> [PROMPT]: Copy the rows from the beginning through the line containing "center [820, 71].", swapping "Image resolution" for "Screen resolution" and changing nothing else.
-- Start --
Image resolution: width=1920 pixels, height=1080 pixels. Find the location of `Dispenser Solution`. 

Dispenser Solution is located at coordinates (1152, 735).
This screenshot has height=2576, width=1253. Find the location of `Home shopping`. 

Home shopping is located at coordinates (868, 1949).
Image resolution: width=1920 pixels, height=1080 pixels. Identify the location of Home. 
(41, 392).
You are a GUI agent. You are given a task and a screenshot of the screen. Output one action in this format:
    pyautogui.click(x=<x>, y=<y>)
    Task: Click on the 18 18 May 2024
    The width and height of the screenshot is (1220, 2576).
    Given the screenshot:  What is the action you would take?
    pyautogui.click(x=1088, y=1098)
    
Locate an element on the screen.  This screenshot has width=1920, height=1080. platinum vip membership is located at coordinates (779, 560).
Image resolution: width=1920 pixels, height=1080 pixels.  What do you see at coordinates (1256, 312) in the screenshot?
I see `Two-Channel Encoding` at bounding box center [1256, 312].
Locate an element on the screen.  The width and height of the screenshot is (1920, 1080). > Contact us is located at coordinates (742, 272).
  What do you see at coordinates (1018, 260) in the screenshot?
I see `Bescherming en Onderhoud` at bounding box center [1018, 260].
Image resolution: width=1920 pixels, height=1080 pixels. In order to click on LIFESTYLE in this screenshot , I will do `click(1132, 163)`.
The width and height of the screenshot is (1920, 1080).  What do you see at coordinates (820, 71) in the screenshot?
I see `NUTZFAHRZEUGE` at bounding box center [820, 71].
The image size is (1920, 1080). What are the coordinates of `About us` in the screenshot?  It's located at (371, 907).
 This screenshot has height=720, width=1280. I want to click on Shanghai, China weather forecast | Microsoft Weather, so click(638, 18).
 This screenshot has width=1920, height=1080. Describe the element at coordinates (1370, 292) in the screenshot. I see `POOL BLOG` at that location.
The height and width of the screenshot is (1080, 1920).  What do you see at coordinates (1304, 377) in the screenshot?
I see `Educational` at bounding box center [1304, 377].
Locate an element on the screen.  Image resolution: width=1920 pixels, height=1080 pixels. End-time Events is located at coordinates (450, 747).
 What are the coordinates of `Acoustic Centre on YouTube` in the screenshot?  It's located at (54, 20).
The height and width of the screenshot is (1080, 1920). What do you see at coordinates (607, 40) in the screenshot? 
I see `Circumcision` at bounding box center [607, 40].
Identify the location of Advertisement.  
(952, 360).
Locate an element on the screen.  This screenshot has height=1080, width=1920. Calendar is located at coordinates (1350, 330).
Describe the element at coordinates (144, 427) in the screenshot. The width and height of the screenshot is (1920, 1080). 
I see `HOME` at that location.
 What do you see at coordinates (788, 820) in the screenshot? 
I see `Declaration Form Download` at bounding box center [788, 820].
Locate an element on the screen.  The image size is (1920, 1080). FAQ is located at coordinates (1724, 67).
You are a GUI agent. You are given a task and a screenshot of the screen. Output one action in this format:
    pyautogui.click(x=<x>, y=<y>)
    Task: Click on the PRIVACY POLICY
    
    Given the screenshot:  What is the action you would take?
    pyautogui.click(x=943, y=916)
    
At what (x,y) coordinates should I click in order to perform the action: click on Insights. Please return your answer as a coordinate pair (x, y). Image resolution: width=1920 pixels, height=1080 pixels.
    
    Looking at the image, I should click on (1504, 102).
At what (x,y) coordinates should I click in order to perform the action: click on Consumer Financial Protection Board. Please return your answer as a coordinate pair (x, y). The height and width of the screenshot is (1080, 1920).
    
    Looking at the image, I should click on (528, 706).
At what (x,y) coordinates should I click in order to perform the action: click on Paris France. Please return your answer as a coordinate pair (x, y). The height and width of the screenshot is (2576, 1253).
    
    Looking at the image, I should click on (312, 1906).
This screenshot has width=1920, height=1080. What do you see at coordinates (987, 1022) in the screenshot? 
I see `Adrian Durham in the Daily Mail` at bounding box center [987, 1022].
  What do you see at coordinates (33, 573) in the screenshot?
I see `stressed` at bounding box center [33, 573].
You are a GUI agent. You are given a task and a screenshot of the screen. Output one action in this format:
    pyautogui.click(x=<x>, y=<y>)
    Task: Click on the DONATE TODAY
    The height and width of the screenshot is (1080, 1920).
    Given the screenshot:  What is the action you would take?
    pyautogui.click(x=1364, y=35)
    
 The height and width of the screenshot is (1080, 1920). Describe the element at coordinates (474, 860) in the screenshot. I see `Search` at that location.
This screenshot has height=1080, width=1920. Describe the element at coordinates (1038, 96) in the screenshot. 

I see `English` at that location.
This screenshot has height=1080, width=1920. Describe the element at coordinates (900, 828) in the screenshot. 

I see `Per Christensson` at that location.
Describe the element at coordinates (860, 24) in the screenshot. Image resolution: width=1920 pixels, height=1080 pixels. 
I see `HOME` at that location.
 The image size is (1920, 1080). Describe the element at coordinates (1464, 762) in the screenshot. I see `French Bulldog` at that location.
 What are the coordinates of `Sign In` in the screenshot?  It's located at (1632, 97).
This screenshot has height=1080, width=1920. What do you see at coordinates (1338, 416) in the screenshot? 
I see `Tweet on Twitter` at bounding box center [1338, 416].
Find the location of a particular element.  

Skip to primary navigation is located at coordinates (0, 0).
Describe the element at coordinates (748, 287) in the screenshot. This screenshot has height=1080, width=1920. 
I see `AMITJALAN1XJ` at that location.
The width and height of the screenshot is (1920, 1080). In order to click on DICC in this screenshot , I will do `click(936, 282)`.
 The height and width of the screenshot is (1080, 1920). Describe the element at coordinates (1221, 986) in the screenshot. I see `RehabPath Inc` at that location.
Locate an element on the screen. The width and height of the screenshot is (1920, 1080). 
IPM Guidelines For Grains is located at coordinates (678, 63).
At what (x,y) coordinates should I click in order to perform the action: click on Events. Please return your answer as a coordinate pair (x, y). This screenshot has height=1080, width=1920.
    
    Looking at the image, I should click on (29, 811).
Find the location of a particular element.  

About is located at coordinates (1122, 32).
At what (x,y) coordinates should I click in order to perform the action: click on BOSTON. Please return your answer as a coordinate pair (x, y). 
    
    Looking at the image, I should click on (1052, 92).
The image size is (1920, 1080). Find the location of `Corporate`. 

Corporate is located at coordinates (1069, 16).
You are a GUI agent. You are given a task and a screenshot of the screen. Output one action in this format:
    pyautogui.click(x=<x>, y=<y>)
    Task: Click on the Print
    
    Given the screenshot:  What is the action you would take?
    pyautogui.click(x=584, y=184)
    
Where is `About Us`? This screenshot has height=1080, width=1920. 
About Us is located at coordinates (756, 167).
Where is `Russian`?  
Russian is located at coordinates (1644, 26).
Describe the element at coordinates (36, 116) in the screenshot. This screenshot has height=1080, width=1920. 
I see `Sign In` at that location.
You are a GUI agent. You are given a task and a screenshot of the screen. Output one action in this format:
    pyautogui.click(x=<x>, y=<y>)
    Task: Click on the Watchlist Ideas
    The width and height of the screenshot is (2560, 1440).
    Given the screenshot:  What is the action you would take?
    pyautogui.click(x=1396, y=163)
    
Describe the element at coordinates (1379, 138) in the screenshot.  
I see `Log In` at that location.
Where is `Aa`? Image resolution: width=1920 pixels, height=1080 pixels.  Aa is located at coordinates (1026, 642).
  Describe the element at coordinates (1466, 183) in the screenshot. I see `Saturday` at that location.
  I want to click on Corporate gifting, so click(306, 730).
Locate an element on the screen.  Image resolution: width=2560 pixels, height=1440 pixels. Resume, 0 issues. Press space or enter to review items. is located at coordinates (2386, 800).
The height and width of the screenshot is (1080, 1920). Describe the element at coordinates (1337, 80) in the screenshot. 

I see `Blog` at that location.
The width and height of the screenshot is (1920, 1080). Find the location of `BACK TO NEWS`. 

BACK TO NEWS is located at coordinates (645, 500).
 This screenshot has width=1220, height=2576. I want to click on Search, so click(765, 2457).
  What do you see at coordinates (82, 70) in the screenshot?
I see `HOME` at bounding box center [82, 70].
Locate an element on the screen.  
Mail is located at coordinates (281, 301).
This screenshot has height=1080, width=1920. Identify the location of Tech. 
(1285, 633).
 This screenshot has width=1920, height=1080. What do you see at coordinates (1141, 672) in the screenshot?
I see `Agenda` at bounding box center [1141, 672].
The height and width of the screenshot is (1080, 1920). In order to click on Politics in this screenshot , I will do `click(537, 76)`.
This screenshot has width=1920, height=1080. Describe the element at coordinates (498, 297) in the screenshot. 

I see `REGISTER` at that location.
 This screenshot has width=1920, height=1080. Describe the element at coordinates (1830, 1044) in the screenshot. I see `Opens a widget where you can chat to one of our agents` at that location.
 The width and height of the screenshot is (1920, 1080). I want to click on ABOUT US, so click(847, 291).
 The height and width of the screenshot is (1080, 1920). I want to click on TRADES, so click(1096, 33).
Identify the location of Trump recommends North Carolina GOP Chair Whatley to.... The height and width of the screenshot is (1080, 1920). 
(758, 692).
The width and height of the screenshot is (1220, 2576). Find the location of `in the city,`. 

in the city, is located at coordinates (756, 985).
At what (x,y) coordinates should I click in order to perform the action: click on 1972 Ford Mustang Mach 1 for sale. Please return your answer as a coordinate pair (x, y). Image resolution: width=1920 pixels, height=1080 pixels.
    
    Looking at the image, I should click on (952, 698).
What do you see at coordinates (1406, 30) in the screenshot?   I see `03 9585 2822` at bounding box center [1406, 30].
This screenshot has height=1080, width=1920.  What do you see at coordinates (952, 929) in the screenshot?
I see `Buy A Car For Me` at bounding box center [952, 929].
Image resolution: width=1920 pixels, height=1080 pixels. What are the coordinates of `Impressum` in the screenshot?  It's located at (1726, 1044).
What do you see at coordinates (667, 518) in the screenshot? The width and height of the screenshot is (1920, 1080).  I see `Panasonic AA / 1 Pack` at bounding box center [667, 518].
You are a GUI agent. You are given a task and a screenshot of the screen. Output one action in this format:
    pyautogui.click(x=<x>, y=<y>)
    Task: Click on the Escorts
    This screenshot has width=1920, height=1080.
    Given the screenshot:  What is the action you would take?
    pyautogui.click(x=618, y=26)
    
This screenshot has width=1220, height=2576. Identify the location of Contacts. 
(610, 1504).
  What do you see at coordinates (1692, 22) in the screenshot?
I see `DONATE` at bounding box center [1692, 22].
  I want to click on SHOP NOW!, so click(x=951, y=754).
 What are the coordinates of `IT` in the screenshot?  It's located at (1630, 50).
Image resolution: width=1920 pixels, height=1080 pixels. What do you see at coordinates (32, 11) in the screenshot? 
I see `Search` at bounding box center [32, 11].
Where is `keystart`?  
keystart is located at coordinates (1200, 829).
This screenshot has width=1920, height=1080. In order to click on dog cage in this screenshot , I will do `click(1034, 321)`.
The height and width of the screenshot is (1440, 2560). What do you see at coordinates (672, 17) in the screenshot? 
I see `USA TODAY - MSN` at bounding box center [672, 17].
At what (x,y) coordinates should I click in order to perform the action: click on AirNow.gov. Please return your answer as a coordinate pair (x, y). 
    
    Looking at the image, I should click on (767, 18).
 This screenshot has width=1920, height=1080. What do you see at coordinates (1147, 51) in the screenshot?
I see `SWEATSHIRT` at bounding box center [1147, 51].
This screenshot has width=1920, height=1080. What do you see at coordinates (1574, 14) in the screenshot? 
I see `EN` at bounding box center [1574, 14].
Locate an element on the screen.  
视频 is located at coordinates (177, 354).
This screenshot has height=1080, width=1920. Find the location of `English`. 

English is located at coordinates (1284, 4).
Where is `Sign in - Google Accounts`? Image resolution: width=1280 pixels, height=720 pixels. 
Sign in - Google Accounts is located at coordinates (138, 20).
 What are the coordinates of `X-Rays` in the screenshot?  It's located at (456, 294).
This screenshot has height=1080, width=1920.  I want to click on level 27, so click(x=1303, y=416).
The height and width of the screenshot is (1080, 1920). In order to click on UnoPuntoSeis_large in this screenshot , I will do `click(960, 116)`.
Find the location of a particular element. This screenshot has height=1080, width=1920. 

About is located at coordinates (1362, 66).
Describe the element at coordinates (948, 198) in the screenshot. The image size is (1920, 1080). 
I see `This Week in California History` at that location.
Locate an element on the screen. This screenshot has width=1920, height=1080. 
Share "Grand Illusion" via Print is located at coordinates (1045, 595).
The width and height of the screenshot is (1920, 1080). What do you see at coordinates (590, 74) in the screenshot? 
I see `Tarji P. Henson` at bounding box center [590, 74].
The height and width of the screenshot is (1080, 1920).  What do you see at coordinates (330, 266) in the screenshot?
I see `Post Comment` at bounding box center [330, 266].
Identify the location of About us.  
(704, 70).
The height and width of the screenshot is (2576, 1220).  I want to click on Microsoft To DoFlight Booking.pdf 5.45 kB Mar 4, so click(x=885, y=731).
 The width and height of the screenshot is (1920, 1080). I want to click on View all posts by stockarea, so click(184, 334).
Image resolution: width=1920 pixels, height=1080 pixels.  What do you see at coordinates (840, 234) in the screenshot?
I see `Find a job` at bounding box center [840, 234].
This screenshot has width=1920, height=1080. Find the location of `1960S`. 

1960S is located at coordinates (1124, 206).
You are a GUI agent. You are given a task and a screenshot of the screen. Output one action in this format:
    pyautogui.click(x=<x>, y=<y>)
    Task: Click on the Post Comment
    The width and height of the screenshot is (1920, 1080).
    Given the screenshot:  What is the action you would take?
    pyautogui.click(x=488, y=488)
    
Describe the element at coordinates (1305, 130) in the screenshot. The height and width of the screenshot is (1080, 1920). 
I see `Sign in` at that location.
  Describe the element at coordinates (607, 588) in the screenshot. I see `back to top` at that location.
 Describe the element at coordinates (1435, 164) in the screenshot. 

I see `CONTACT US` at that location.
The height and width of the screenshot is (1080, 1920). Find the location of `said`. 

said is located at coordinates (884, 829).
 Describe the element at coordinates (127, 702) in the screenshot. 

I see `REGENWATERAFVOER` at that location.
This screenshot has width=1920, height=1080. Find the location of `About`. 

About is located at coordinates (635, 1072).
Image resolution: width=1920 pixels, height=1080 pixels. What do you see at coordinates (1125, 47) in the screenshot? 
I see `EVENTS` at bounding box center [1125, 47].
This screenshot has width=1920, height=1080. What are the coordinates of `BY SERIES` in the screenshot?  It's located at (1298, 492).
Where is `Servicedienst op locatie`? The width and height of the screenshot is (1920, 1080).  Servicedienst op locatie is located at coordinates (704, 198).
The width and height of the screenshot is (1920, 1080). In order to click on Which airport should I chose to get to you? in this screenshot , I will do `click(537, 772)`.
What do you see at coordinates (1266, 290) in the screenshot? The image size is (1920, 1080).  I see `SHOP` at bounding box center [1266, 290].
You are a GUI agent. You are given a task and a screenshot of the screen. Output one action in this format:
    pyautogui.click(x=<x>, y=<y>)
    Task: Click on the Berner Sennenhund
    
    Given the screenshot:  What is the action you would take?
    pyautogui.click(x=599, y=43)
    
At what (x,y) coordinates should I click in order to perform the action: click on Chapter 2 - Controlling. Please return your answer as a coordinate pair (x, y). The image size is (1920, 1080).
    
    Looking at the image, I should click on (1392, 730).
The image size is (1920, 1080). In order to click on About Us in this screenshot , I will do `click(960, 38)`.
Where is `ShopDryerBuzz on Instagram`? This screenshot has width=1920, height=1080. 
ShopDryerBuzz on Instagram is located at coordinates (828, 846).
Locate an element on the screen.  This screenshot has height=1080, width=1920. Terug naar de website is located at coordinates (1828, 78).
-- End --
> [FULL RESPONSE]:
Screen resolution: width=1920 pixels, height=1080 pixels. Find the location of `Dispenser Solution`. 

Dispenser Solution is located at coordinates (1152, 735).
This screenshot has height=2576, width=1253. Find the location of `Home shopping`. 

Home shopping is located at coordinates (868, 1949).
Screen resolution: width=1920 pixels, height=1080 pixels. Identify the location of Home. 
(41, 392).
You are a GUI agent. You are given a task and a screenshot of the screen. Output one action in this format:
    pyautogui.click(x=<x>, y=<y>)
    Task: Click on the 18 18 May 2024
    The width and height of the screenshot is (1220, 2576).
    Given the screenshot:  What is the action you would take?
    pyautogui.click(x=1088, y=1098)
    
Locate an element on the screen.  This screenshot has width=1920, height=1080. platinum vip membership is located at coordinates (779, 560).
Screen resolution: width=1920 pixels, height=1080 pixels.  What do you see at coordinates (1256, 312) in the screenshot?
I see `Two-Channel Encoding` at bounding box center [1256, 312].
Locate an element on the screen.  The width and height of the screenshot is (1920, 1080). > Contact us is located at coordinates (742, 272).
  What do you see at coordinates (1018, 260) in the screenshot?
I see `Bescherming en Onderhoud` at bounding box center [1018, 260].
Screen resolution: width=1920 pixels, height=1080 pixels. In order to click on LIFESTYLE in this screenshot , I will do `click(1132, 163)`.
The width and height of the screenshot is (1920, 1080).  What do you see at coordinates (820, 71) in the screenshot?
I see `NUTZFAHRZEUGE` at bounding box center [820, 71].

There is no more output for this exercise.